Manuscrits grecs

Manuscrits grecs médiévaux et éditions annotées des érudits de la Renaissance

La découverte la plus marquante accomplie dans le domaine des manuscrits grecs a été celle du manuscrit Vlatadon 14 de Thessalonique, un important manuscrit de Galien du XVe siècle (re)découvert par Antoine Pietrobelli et jusque-là resté inconnu de tous les éditeurs du médecin de Pergame. Le Vlatadon 14 nous a en particulier conservé plusieurs inédits : l’intégralité du De propriis placitis connu par une traduction arabo-latine mais qui ne nous était jusqu’à présent parvenu en grec que sous forme fragmentaire (voir article de V. Boudon-Millot et A. Pietrobelli dans la Revue des Etudes Grecques, 118, 2005, p. 168-213) ; le texte complet du De ordine librorum suorum et du De libris propriis dont deux importants passages lacunaires en grec dans le manuscrit de Milan (considéré jusqu’alors comme témoin unique) ont récemment pu être restitués sur la foi du Vlatadon (voir l’édition de V. Boudon-Millot dans la CUF, Paris, 2007) ; et surtout le De indolentia considéré comme entièrement perdu à la fois en grec et en arabe et lui aussi miraculeusement conservé dans le Vlatadon (voir V. Boudon-Millot, in La science médicale antique : nouveaux regards, Etudes réunies par V. Boudon-Millot, A. Guardasole et C. Magdelaine en l’honneur de J. Jouanna, Paris, Beauchesne, 2007, p. 72-123
Cette découverte a récemment été saluée comme « une des plus importantes découvertes philologiques de ce début du XXIe siècle, en tout cas la plus importante en ce qui concerne Galien » par J.-B. Gourinat, in Philosophie Antique 8, 2008, p. 142 et a donné lieu à de nombreuses recensions de la part de spécialistes français et étrangers.

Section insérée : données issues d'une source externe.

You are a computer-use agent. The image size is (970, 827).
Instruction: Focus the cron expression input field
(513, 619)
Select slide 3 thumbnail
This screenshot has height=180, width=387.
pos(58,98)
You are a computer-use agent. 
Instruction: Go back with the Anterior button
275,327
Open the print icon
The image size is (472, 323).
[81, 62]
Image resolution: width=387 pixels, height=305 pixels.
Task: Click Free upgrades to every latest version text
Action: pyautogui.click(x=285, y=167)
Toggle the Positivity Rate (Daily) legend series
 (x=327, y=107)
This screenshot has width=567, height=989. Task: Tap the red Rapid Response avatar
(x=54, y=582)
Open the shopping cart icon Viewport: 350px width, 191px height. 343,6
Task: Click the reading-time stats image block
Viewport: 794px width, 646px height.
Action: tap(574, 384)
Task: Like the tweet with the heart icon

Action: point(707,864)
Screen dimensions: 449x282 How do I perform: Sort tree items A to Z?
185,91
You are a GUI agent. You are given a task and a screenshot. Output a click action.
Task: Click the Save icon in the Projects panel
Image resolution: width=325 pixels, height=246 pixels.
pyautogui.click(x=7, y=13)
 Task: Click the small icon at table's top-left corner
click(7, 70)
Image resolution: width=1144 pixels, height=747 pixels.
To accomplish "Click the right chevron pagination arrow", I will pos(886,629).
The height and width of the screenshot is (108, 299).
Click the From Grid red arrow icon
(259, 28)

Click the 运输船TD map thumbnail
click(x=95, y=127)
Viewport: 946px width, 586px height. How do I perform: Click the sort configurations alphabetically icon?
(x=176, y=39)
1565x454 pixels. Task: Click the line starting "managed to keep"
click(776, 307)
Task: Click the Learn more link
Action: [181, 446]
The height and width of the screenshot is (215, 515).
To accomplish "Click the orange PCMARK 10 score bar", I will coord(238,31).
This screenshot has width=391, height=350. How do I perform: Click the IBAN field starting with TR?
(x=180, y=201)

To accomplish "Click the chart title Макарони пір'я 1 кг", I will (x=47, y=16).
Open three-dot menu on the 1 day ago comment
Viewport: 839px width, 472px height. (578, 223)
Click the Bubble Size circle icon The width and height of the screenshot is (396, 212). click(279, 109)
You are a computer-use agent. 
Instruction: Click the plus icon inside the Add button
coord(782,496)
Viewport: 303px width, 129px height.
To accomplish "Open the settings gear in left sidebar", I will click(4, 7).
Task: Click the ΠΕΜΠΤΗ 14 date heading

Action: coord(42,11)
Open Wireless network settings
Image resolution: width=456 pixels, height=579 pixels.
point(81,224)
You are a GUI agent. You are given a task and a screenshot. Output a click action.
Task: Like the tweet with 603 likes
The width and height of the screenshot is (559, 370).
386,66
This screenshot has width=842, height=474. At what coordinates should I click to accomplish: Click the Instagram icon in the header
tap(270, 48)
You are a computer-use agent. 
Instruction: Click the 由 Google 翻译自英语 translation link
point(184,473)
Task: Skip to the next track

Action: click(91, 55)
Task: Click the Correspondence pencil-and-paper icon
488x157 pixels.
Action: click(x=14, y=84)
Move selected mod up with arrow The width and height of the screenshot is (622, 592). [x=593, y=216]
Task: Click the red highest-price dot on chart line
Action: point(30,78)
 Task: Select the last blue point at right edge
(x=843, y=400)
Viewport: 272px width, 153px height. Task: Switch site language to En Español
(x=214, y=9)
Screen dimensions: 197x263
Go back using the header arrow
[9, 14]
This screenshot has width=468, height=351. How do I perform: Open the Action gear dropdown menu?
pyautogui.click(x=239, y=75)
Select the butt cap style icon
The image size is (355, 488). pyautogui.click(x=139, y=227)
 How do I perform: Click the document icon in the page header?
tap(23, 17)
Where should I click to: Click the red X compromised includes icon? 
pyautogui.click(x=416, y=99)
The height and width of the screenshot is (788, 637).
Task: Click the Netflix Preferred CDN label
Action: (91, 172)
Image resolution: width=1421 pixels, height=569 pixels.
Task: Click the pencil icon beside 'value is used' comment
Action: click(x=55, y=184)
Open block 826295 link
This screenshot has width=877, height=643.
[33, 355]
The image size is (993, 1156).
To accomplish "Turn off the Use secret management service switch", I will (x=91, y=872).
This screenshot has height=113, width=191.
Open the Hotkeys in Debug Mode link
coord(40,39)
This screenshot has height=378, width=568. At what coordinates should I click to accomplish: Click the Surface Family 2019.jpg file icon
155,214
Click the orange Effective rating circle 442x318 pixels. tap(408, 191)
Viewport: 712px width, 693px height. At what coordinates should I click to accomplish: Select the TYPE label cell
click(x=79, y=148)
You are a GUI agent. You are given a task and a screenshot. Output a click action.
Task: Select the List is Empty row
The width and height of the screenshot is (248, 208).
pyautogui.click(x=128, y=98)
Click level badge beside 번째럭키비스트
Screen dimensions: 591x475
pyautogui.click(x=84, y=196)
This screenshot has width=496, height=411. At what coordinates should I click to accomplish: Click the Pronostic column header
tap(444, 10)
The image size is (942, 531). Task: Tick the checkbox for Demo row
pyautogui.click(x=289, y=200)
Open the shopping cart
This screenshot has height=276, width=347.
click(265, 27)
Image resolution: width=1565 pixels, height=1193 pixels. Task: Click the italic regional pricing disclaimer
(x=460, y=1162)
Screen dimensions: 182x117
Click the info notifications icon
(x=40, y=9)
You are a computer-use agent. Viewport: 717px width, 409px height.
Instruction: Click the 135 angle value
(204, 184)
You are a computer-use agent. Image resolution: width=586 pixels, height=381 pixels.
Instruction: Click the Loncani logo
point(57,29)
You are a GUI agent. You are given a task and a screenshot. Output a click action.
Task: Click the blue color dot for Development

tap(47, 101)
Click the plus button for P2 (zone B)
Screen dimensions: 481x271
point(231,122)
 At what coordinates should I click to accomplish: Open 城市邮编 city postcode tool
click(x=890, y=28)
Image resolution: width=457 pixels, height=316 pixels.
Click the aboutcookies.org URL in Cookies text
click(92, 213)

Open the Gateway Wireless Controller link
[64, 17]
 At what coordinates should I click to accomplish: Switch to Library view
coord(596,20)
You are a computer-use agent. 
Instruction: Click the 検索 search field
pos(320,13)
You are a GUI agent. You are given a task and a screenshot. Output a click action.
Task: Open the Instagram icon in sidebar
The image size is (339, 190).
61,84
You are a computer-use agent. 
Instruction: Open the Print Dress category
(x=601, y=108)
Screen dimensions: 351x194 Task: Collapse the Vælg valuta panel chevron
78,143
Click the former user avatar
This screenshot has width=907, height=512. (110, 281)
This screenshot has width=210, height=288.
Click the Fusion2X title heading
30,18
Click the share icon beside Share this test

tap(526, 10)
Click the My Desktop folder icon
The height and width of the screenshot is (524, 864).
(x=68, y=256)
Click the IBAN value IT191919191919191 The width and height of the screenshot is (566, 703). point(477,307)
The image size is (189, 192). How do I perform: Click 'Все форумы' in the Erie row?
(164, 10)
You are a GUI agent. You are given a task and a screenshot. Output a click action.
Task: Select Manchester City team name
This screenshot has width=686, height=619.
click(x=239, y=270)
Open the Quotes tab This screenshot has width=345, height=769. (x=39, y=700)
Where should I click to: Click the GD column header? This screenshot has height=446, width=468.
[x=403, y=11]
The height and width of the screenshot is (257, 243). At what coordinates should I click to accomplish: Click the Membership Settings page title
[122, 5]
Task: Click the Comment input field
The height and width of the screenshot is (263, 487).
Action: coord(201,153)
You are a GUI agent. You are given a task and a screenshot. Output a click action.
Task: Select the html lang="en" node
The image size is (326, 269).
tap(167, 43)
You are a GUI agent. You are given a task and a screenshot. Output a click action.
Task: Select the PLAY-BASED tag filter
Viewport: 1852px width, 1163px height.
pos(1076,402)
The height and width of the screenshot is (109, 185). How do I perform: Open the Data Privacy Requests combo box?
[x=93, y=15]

En ce qui concerne les travaux menés sur les éditions imprimées, nous avons depuis 2006, en intégration des recherches élaborées sur les manuscrits médiévaux, étendu notre enquête au grand travail philologique qui fit suite aux premières éditions Aldines de Galien (1525) et d’Hippocrate (1526).
De fait, il est bien établi que les éditions princeps des œuvres complètes de Galien et d’Hippocrate furent toutes deux préparées par une même équipe entre 1524 et 1526. Sous la direction générale du médecin de Pavie Giovanni Battista Opizzoni, des jeunes érudits venus du nord de l’Europe contribuèrent à cette tâche monumentale d’éditer pour la première fois le Galien et l’Hippocrate grec : il s’agit de l’Allemand Georg Agricola, et des Anglais, John Clement, Edward Wotton, John Caius, William Rose et Thomas Lupset. La trace la plus importante concernant le travail de préparation de l’édition princeps de Galien est un exemplaire de l’édition de Bâle des œuvres de ce médecin (1538), conservé à Eton College, Windsor, autrefois propriété du médecin et érudit John Caius (1510-1573).
Cette édition de Galien conservée à Eton présente de très riches annotations réalisées par John Caius à partir entre autres des manuscrits utilisés dans le travail d’édition de 1525. Les annotations proviennent de plusieurs manuscrits perdus. Les données importantes obtenues grâce à la collation des notes en marge de certains traités (Sur la composition des médicaments selon les lieux, Commentaire au Régime des maladies aiguës d’Hippocrate, Sur les facultés des simples, Sur les facultés des aliments), nous ont poussés à étendre l’analyse à d’autres notes, tracées en marges d’une édition Aldine de Galien, conservée à la Bibliothèque Universitaire de Leyde (Pays-Bas) et ayant appartenu à l’érudit anglais John Clement, ainsi qu’aux manuscrits et aux documents ayant autrefois appartenu aux éditeurs aldins et aujourd’hui conservés à la BNF et dans plusieurs bibliothèques anglaises.
Le but de cette enquête est d’un côté de repérer les leçons de manuscrits grecs aujourd’hui perdus et de l’autre côté d’éclairer la méthode philologique de ces érudits de la Renaissance.